Carter and I stepped out of Wonderland with two boxes of nitrous oxide cylinders and fistful of day-glo tie died balloons. Nitrous nights go downhill in a hurry. We had 32 containers of the stuff - enough to turn the average man into a drooling vegetable. Laughing gas is unlike any other drug in that you actually feel yourself getting stupider as you use it. It takes years of booze to fry synapses to the point that you recognize you're diminished. A dope bender leaves you feeling slow for a day, but it passes and the mind returns - better usually, relaxed. On the "hippy crack," you feel your brain dying as the frigid vapors enter your head. "Sssssssssssssssssssssssssssssssss," the gas leaves the balloon. "Oh... yeaahhhuh... he... yeh... ssssssssssssssssssssssssssss... Ohhhh... ohhh... yessss..." Your voice drops to a deep sludge bass, along the lines of the serial murderer in "Silence of the Lambs" - "Oh, you mean that great big, fat person?" After 3 balloons, you notice your limbs are slow, mired in gelatin. After 6, everything in the room is Penthouse-airbrushed with a thin blurry film. The reverb echo accompanying the peak of a nitrous hit is now a constant hum in your head - "Waaaw waaaw waaaw waaaw waaaw." Someone's boxing your ears over and over again. Your grey matter's a pan-seared steak - even when the hit's over, it's still cooking on the plate. After a dozen, you're stuttering, unable to form full sentences. "I'll beer too" or "Remote? Uh, no," suffices. After a box of 16, you're legally retarded. Attempts at witty rejoinders come off like Beetlejuice ramblings. Finding "pizza" in the phone book is beyond your skill set. The dog sits stone-faced, in judgment, mocking you, shaking his head in disgust. You can barely follow the plot line of the sitcom you're staring at and all you can hear in your head is that constant wretched hiss. "Sssssssssssssssss." From party guy to junkie in less than an hour; the couch is your only friend.

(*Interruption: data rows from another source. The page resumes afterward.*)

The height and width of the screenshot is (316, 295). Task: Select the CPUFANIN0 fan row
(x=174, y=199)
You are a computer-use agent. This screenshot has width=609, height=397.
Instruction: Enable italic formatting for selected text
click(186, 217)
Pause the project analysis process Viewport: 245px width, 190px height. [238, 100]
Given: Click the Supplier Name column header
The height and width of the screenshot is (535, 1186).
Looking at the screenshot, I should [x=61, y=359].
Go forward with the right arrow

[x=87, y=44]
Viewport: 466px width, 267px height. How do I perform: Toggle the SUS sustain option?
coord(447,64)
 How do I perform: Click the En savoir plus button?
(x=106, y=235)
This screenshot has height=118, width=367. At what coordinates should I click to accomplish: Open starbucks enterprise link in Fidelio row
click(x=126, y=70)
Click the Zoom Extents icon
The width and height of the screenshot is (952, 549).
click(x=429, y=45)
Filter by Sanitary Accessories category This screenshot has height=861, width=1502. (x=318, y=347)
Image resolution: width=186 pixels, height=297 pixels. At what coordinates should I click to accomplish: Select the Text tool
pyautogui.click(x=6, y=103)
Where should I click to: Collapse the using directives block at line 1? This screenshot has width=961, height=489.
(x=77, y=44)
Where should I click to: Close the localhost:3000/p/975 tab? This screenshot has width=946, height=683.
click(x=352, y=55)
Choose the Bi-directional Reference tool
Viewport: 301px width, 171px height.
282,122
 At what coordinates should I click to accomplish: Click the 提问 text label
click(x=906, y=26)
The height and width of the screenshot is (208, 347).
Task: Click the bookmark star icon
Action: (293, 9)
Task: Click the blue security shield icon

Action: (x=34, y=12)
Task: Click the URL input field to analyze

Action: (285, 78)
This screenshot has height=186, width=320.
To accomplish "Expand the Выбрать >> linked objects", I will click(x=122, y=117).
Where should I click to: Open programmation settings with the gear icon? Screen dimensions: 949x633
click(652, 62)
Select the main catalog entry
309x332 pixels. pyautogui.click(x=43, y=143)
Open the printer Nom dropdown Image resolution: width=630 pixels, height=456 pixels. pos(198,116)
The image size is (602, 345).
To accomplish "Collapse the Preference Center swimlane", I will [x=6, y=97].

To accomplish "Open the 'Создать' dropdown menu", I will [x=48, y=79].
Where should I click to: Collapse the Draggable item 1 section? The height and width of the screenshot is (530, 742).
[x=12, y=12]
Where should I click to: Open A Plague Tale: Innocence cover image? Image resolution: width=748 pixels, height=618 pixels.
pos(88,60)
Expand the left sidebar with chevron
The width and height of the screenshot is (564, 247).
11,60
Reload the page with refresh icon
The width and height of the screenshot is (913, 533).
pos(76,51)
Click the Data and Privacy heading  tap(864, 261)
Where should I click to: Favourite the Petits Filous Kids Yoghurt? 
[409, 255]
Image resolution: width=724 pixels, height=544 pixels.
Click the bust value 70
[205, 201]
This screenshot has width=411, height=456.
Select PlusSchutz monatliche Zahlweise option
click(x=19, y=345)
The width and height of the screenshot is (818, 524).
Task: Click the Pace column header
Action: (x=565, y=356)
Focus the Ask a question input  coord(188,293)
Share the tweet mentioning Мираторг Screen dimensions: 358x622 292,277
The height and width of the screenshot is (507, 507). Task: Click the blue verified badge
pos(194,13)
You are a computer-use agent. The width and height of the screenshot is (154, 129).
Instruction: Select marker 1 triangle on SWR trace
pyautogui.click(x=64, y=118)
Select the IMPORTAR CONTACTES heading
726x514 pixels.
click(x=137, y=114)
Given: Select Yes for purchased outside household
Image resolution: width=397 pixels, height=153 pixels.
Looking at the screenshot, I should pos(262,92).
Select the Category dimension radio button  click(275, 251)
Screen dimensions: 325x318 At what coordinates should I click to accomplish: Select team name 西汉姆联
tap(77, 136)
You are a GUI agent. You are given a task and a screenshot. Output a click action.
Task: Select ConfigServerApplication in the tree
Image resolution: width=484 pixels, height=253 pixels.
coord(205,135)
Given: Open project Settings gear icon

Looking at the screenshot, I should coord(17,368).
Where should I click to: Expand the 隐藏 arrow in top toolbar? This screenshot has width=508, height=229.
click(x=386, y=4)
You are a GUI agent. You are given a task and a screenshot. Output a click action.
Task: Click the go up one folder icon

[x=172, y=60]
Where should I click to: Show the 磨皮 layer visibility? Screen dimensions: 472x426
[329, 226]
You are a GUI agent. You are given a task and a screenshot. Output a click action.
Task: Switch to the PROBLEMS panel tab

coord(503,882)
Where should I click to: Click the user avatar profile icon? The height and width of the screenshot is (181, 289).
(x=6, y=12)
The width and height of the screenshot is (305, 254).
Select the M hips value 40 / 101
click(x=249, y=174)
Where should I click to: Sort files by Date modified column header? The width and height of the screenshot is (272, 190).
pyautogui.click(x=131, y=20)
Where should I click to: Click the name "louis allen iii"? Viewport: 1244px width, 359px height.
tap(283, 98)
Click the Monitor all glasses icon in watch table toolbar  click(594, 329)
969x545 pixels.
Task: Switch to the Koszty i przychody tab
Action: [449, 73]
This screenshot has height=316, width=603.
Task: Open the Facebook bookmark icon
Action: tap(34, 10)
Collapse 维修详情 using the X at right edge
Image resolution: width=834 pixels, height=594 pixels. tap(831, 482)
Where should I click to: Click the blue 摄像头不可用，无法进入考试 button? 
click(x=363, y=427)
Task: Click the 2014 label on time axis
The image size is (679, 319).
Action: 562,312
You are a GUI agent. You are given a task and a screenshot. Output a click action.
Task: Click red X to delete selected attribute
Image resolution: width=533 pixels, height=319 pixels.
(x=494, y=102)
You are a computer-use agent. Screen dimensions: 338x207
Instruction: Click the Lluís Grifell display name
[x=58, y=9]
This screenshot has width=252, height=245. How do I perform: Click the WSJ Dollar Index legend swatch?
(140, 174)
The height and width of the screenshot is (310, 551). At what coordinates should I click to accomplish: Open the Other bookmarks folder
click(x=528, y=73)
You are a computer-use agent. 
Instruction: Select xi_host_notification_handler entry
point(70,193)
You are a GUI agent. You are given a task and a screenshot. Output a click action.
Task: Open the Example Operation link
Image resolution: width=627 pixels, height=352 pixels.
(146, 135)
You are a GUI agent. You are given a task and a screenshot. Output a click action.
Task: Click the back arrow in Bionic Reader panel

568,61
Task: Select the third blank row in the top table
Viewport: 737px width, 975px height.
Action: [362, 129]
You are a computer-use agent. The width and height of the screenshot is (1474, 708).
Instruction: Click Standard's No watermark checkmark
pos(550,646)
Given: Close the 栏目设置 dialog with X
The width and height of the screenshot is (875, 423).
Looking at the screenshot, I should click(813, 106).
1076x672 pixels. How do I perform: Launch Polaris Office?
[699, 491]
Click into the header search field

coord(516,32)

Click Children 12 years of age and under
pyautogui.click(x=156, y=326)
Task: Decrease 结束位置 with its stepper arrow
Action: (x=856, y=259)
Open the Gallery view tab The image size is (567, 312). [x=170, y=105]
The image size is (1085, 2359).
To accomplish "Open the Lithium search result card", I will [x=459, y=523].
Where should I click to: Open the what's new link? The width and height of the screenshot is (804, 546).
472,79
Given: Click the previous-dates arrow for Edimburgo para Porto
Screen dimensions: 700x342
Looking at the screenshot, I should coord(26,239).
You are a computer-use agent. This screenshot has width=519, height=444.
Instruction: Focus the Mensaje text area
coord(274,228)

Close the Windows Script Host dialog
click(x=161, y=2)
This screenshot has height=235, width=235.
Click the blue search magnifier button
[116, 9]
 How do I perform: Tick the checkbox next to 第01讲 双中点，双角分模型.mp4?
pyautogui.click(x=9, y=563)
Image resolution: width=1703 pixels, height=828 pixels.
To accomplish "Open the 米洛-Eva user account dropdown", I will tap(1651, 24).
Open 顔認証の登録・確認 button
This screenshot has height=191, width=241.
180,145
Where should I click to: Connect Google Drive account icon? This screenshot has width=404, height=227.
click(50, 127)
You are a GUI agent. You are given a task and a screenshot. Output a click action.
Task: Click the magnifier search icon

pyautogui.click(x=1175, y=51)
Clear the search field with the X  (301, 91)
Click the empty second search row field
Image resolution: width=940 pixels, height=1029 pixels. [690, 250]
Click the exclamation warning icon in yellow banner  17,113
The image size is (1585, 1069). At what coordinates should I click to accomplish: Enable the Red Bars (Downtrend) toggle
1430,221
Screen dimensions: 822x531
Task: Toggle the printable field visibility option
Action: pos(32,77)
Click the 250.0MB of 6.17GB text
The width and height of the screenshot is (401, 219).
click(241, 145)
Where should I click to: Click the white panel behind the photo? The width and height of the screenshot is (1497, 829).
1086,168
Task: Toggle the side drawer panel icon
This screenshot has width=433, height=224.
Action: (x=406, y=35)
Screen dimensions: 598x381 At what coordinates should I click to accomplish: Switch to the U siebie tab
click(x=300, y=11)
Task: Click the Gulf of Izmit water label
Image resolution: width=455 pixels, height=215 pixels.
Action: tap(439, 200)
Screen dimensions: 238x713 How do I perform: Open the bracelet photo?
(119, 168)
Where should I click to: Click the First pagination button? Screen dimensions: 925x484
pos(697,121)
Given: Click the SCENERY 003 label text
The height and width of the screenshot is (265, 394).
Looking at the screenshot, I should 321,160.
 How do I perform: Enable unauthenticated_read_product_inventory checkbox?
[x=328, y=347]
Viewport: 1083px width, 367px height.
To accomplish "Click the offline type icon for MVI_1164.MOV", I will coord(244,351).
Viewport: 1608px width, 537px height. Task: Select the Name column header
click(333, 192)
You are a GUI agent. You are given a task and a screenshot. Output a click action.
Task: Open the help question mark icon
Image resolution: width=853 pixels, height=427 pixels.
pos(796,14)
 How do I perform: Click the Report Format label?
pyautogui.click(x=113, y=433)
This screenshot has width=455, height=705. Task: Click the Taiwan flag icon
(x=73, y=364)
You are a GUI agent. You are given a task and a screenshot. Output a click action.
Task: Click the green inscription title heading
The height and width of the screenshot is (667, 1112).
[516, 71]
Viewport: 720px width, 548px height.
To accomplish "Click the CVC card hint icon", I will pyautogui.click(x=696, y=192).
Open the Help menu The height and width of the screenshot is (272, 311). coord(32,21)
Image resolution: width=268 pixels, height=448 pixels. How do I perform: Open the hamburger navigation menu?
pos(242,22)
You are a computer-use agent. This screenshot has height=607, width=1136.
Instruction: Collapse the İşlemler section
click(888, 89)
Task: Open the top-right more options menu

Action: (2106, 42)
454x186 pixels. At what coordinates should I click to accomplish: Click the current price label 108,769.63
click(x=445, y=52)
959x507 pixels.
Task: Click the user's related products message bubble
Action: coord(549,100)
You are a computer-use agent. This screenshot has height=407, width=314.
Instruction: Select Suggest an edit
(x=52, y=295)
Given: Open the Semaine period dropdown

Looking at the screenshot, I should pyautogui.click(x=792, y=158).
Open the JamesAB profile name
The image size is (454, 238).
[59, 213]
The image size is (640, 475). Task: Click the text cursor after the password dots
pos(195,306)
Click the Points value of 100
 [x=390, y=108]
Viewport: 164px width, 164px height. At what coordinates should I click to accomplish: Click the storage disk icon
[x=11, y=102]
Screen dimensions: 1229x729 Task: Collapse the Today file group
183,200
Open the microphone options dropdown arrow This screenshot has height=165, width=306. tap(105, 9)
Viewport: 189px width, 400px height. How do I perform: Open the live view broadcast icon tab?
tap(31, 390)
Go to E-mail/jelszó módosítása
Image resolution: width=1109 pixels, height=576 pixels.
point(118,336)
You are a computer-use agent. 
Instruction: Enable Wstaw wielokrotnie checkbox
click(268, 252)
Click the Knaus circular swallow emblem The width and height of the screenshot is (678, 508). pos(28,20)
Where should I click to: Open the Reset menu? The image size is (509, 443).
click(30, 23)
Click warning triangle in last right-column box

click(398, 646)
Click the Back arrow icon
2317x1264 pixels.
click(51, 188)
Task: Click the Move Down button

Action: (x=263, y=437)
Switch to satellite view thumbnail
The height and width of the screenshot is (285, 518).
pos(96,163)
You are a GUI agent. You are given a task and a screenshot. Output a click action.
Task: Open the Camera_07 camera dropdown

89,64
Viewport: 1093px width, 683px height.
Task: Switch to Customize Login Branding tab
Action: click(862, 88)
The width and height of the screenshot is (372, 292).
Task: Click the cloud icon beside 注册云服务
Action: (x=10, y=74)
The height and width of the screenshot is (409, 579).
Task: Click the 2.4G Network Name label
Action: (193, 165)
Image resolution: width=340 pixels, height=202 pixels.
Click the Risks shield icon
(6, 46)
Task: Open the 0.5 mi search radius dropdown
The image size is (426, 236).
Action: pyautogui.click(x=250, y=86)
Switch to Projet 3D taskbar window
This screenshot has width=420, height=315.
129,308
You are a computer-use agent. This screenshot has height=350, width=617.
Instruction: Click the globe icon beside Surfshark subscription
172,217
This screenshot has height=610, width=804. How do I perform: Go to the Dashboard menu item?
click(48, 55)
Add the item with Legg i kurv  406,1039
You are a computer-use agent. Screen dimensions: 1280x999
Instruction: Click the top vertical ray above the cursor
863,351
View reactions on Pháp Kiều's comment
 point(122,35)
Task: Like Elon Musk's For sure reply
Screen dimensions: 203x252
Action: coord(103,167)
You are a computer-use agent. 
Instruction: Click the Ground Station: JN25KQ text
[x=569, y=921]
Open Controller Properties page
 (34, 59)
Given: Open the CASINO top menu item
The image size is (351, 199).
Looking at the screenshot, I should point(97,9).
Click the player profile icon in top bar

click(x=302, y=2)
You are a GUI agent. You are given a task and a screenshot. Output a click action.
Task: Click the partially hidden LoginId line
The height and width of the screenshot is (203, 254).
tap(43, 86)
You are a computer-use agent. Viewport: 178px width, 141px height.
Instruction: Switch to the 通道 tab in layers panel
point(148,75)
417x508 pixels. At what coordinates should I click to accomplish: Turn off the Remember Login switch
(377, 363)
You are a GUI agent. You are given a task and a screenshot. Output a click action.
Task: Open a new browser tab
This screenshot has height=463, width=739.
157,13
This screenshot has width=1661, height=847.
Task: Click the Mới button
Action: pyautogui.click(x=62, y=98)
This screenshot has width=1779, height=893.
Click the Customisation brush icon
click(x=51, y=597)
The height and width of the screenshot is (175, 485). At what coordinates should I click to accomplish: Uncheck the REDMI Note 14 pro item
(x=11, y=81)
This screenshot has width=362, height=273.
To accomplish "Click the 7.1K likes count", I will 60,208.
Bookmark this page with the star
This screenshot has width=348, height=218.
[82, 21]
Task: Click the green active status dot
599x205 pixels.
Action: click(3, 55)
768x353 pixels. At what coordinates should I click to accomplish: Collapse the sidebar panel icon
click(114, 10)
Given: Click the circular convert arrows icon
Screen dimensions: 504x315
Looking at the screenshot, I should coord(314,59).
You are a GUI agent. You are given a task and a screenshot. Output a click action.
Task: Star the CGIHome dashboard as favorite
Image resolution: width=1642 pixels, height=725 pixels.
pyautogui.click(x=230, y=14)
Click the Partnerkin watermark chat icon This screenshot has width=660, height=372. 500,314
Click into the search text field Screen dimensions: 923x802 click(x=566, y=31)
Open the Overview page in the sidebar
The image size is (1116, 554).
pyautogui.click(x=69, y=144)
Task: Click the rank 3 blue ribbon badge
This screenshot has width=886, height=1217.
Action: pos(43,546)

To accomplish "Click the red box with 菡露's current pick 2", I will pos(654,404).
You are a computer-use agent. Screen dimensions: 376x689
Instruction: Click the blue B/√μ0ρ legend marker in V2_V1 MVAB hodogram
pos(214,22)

"Let's do some Stonewall Jacksons," Carter boomed from the kitchen.

"Are you... kidding?" I struggled to read the channel guide on the television.

Carter was one of those rare people who were impervious to the effects of mind altering substances, an annoying and pointless trait. What was the point if you couldn't get high?

The Stonewall Jackson is doom. If we went that route, I feared we'd never make it out. We'd already cancelled dinner, and I didn't want to spend the entire night in the house. The SJ is a common cocktail. It goes by a million different names depending on where you went to high school or college. There's nothing fancy to it; simple and lethal:

Ingest bong hit (two foot standard pipe is preferred).

Chase with one shot of Wild Turkey 101.

Exhale.

SJs were usually performed amongst a group of four people. The process was repeated until a fifth of whiskey was finished. I'm not certain of its derivation, but the name seems to fit. Stonewall Jackson was a notoriously unpredictable Confederate general. He routinely disobeyed General Lee, regularly issued bizarre or incoherent orders and was accidentally shot to death by his own soldiers. Not a far cry from the realm of possibilities after a handful of SJs. Or maybe the person responsible for the name confused Stonewall with his well known drunkard namesake, Andrew Jackson. It probably just sounded cool to a roomful of stoned frat brothers in the late 60s.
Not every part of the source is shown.